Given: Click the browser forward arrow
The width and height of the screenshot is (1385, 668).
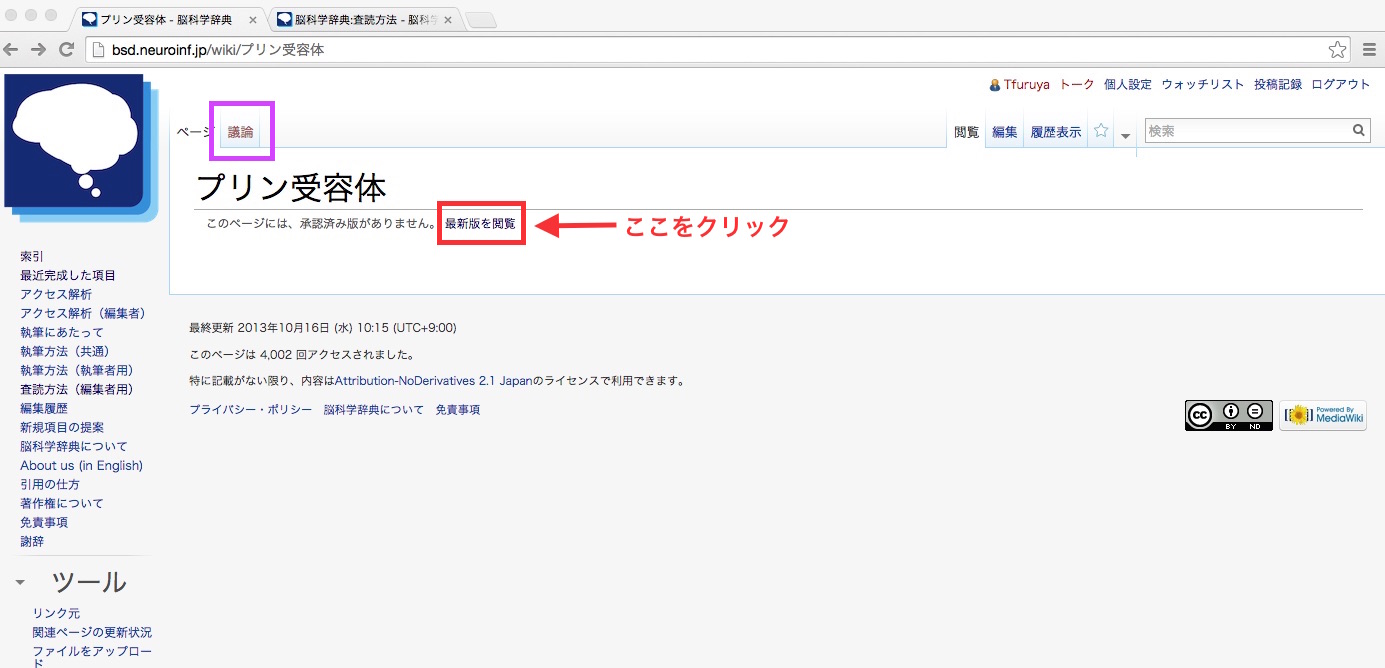Looking at the screenshot, I should click(38, 49).
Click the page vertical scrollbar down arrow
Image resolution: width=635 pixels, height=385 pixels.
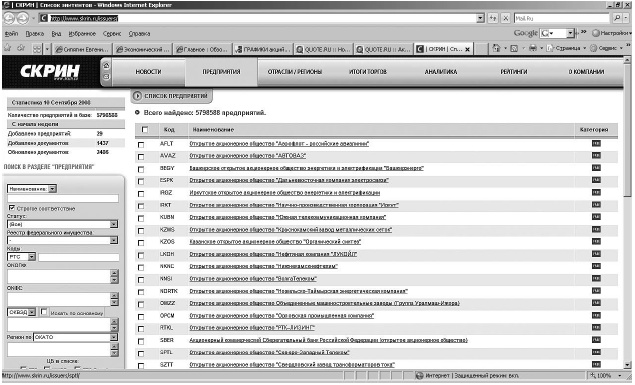[x=627, y=365]
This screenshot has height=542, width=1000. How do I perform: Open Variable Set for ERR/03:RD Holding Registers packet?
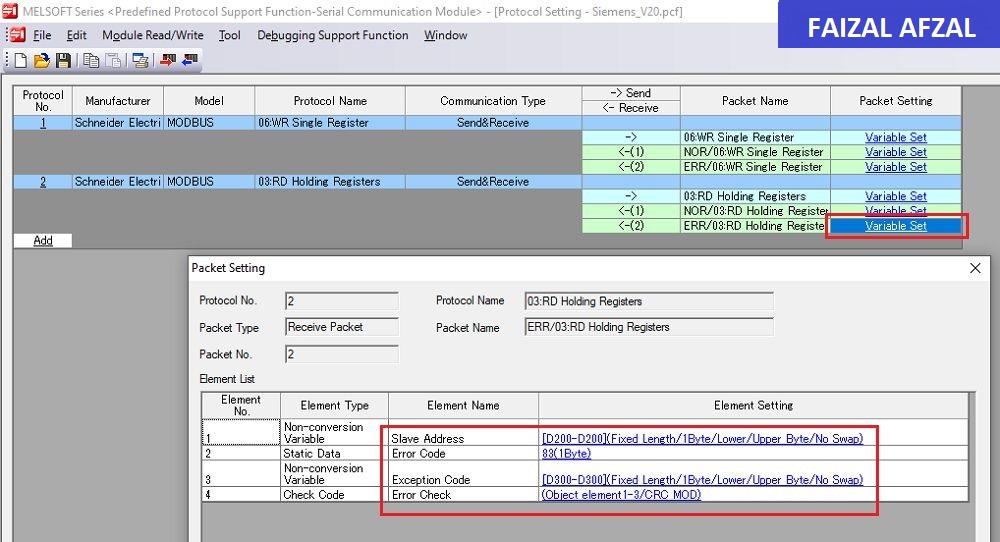coord(895,226)
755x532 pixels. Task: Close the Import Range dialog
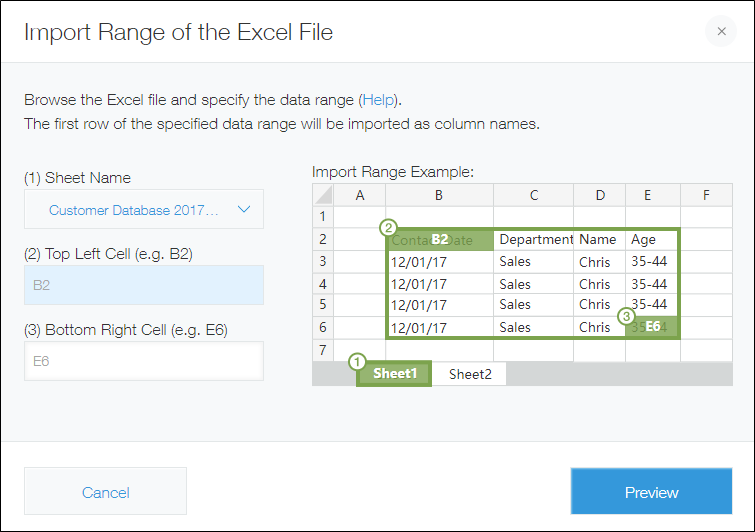coord(720,32)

····················

*What you are asked to do*.
From the line containing "755x532 pixels. Task: Close" to the last line of the material, every line is to be reproduced exactly. No picture belongs in the copy.

*Exercise solution*.
755x532 pixels. Task: Close the Import Range dialog
coord(720,32)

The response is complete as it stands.